>>

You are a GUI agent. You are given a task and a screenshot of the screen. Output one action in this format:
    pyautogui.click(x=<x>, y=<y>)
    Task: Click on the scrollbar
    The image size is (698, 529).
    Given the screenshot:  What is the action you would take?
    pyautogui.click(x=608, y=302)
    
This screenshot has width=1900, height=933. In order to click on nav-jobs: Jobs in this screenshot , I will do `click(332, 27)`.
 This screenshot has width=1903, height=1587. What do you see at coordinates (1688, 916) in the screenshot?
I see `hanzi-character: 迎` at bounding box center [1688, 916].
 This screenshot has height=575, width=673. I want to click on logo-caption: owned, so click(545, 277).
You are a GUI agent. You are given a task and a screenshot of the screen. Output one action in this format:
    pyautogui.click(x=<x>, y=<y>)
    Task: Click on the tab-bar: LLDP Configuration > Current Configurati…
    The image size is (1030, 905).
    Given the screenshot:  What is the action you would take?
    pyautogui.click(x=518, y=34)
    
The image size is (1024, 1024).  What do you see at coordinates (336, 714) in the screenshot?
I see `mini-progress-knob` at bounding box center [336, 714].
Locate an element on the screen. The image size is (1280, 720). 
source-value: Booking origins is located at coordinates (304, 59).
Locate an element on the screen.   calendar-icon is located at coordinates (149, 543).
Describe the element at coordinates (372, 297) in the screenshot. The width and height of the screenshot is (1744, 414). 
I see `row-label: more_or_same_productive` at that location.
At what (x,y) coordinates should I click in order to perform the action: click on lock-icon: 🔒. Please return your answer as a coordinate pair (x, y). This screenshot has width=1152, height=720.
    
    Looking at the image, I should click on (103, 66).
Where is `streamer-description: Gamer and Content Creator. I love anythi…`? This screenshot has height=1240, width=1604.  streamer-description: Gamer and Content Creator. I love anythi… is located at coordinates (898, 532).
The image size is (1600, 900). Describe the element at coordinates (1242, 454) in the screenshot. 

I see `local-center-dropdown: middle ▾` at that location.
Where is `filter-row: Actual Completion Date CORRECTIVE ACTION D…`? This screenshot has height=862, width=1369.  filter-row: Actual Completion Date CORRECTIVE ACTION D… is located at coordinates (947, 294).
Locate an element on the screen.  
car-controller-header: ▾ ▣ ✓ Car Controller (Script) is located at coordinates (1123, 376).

<<

◆ What you will do: Starting with the line that contains "coordinates (149, 543)." and going on through the line that contains "coordinates (898, 532).", present those rows as a numbered list, with both end lines included and blank lines left out.

◆ Response area:
1. Locate an element on the screen.   calendar-icon is located at coordinates (149, 543).
2. Describe the element at coordinates (372, 297) in the screenshot. The width and height of the screenshot is (1744, 414). 
3. I see `row-label: more_or_same_productive` at that location.
4. At what (x,y) coordinates should I click in order to perform the action: click on lock-icon: 🔒. Please return your answer as a coordinate pair (x, y). This screenshot has width=1152, height=720.
5.     Looking at the image, I should click on (103, 66).
6. Where is `streamer-description: Gamer and Content Creator. I love anythi…`? This screenshot has height=1240, width=1604.  streamer-description: Gamer and Content Creator. I love anythi… is located at coordinates (898, 532).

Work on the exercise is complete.